Organizational Behavior

Building an Effective Team

Building an Effective Team

Here are eight steps to building and maintaining a strong, cohesive and effective team-

  1. Clear Expectations:

The managers must clearly tell the team members of the expected performance and the team members must understand the reason for its creation. For it, the organization must support the team with resources of people, time and money.

  1. Commitment:

Team members must participate in the team, feel that the team mission is important, and show commitment to accomplishing the team mission and expected outcomes. The commitment will come if team members perceive their service as valuable to the organization and to their own careers.

  1. Competence:

Team members must have the knowledge, skill and capabilities, the resources, strategies, and support needed to accomplish its mission to address the issues for which the team was formed.

  1. Control:

The team must have not only enough freedom and empowerment to feel the ownership necessary to accomplish its charter, but also the accountability. There has to be a defined review process.

Effective Team

Fig: Building an Effective Team

  1. Collaboration:

The team should understand group processes and work effectively and cooperatively with other members of the team. For it, they have to understand the roles and responsibilities of team members, team leaders, and team recorders.

  1. Communication:

To make team members clear about the priority of their tasks, and receive regular feedback, team members must clearly and honestly with each other. Diverse opinions are welcome and conflicts are taken up positively.

  1. Creativity:

The team should value creative thinking, unique solutions, and new ideas; and reward members who take reasonable risks to make improvements. If necessary, it should provide the training, education, access to books and films, and field trips to stimulate new thinking.
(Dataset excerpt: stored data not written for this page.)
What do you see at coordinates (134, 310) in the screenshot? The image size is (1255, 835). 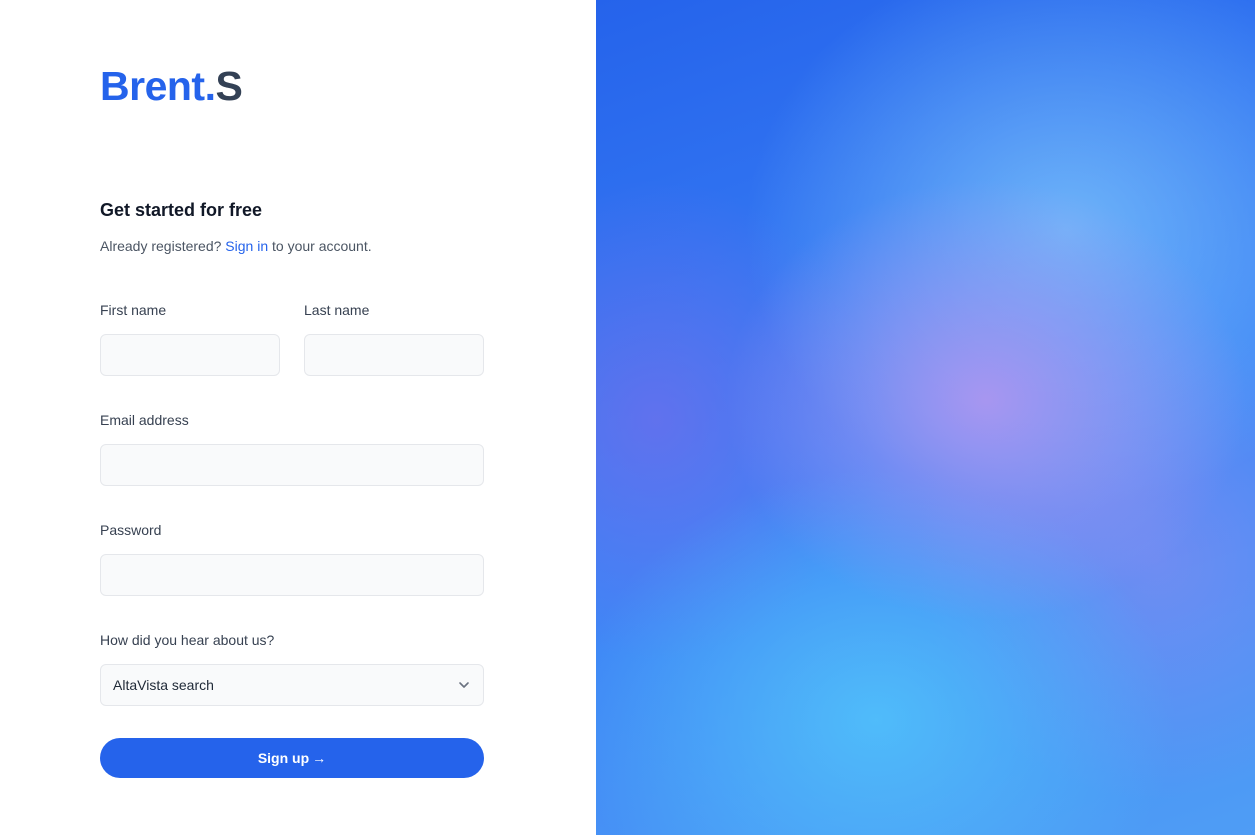 I see `first-name-label: First name` at bounding box center [134, 310].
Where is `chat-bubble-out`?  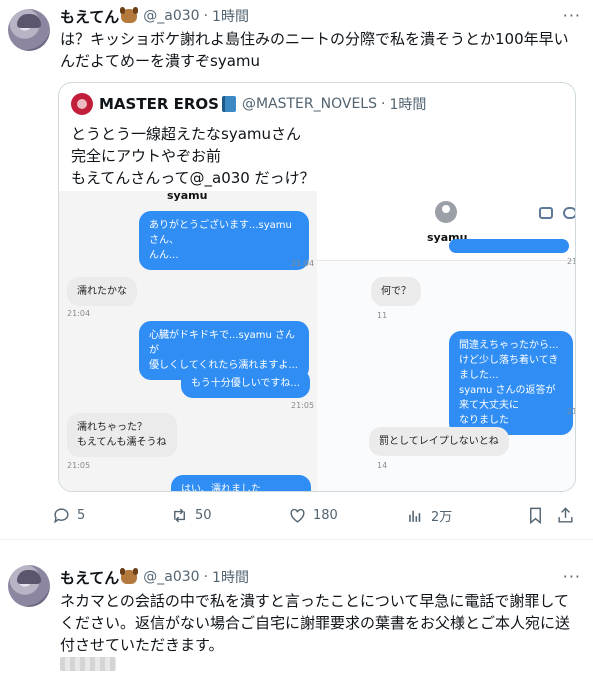 chat-bubble-out is located at coordinates (509, 246).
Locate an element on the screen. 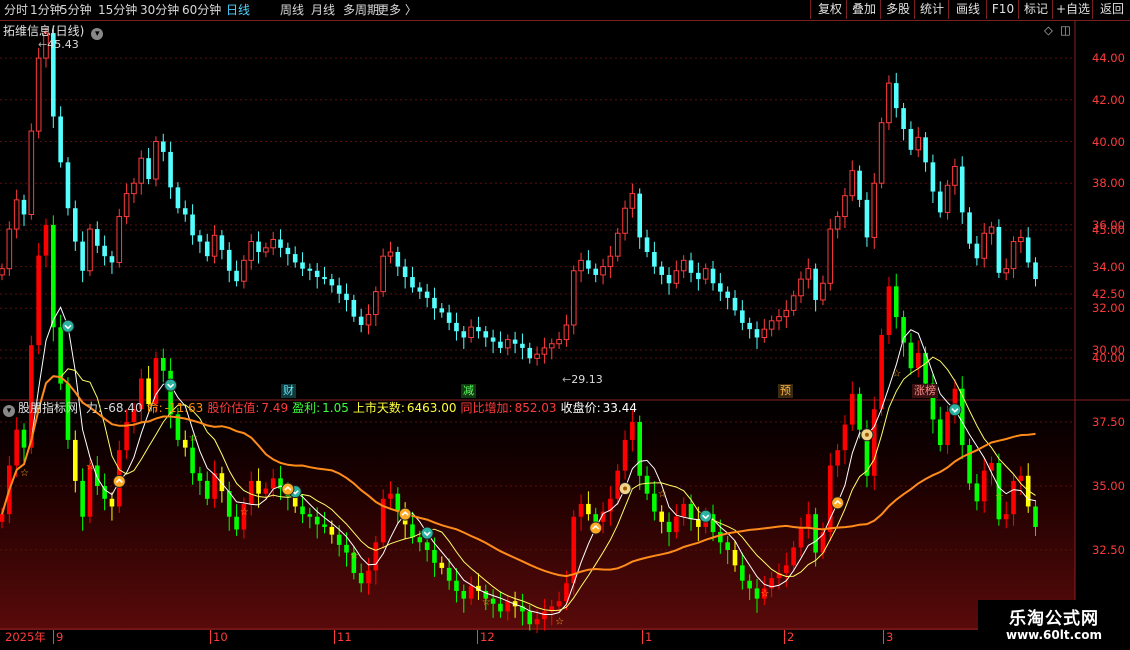 Image resolution: width=1130 pixels, height=650 pixels. toolbar-button-3: 统计 is located at coordinates (932, 10).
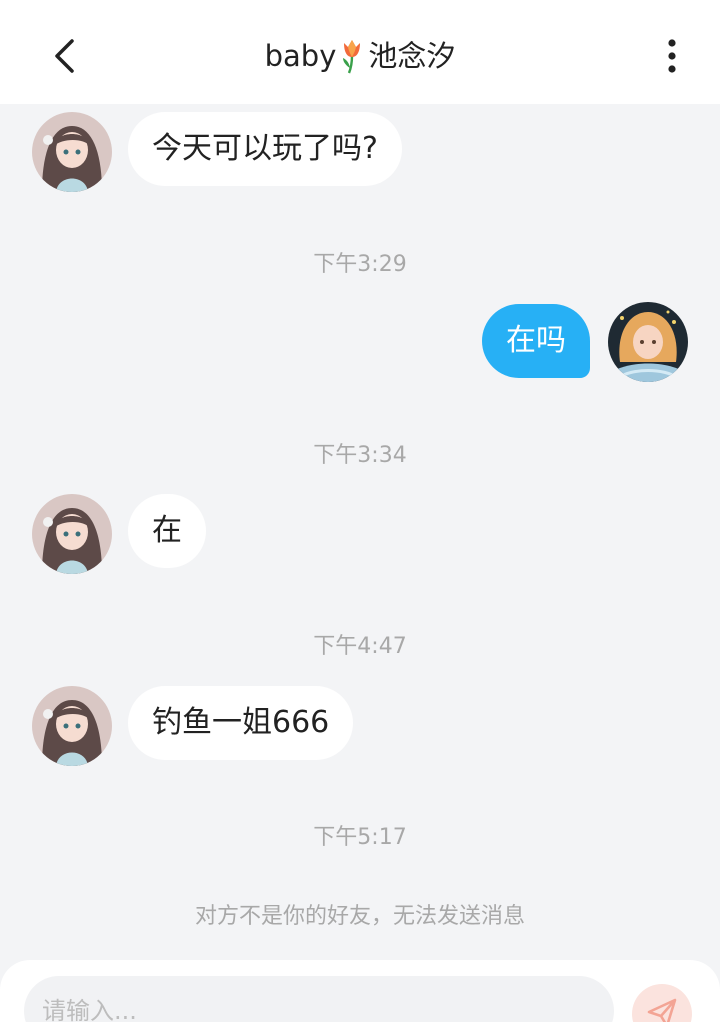 The width and height of the screenshot is (720, 1022). I want to click on send-icon, so click(662, 1010).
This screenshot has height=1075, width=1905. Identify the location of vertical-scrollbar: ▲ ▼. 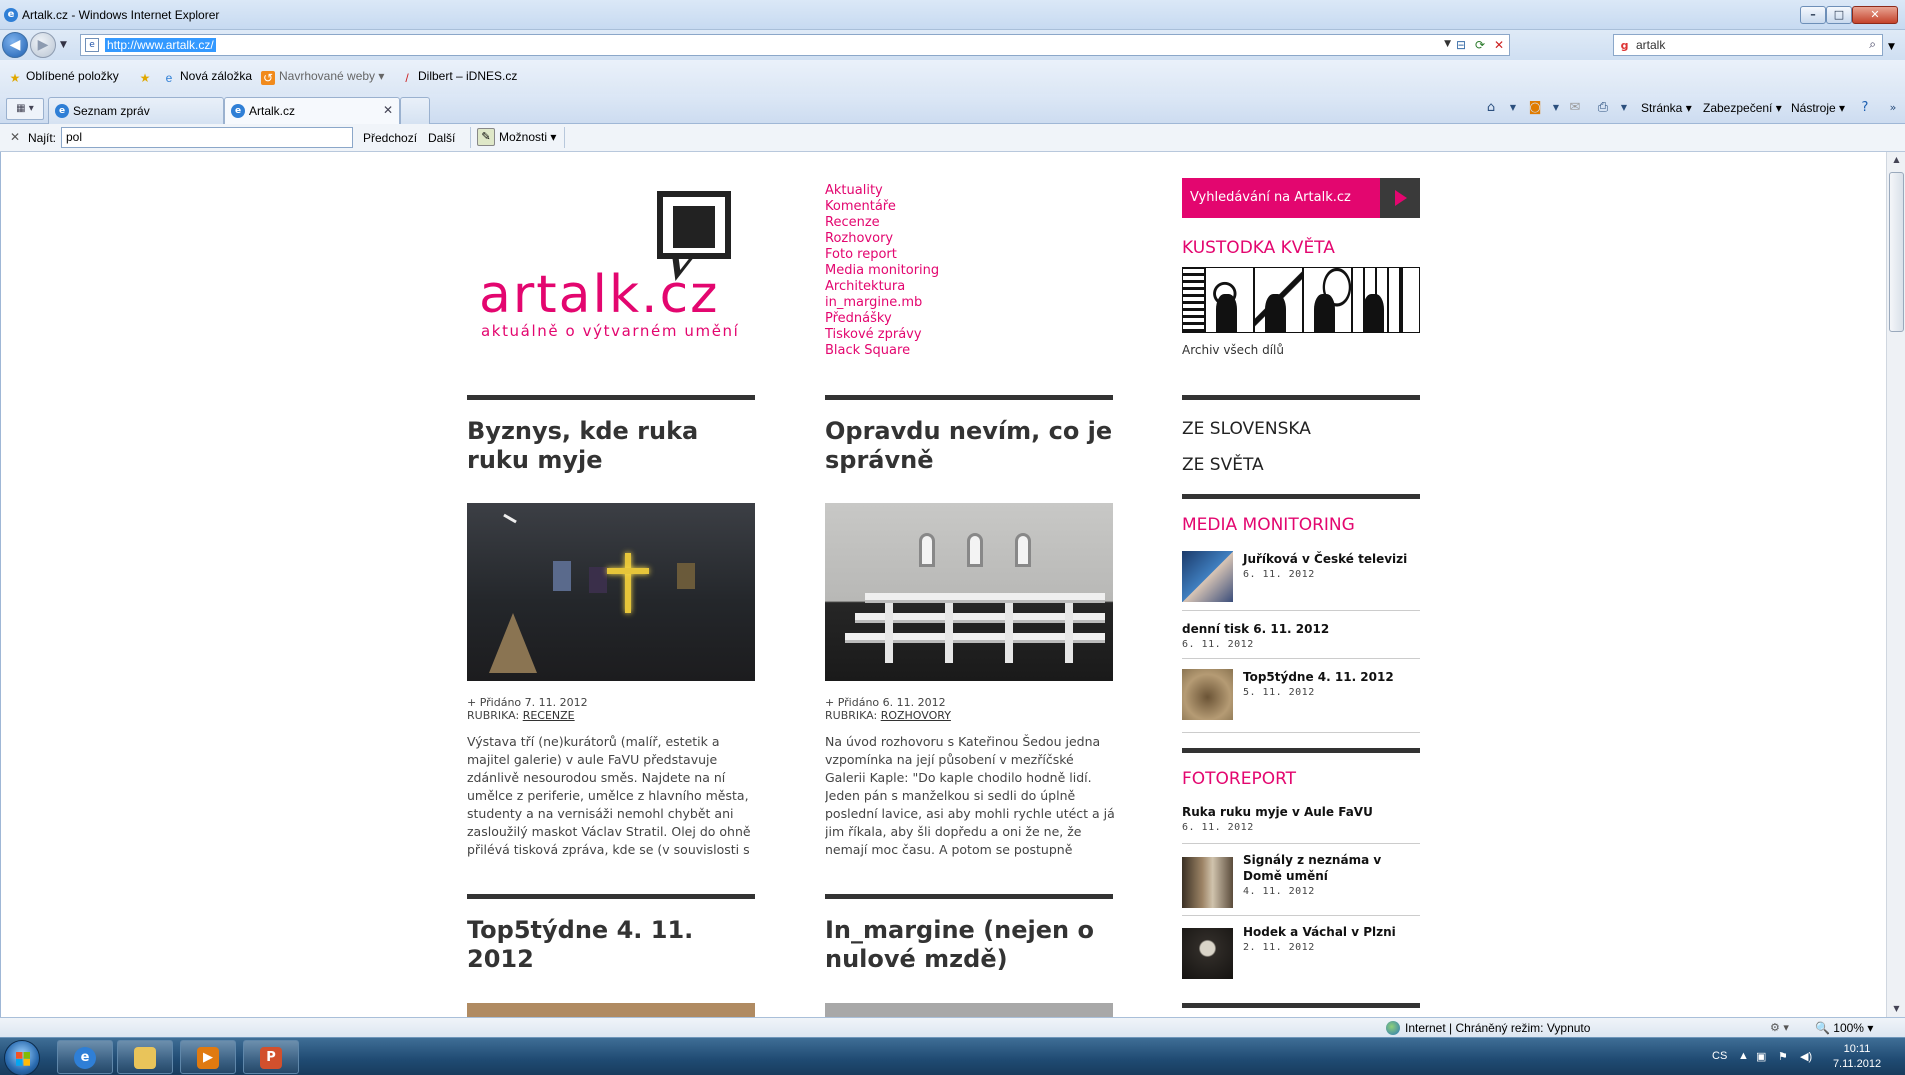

The creative development of new products. new technologies. new services or new organizational structures is possible because teams may have a variety of skills needed for successful innovation.

Team members can uncover each other’s flaw and balance each other’s strengths and weaknesses. Managers should empower the team and make it accountable for the innovation process.

  1. Coordination:

Teams should understand the concept of the internal customer to whom they provide a product or a service. Team efforts need to be coordinated by a central leadership team that assists the groups to obtain what they need for success.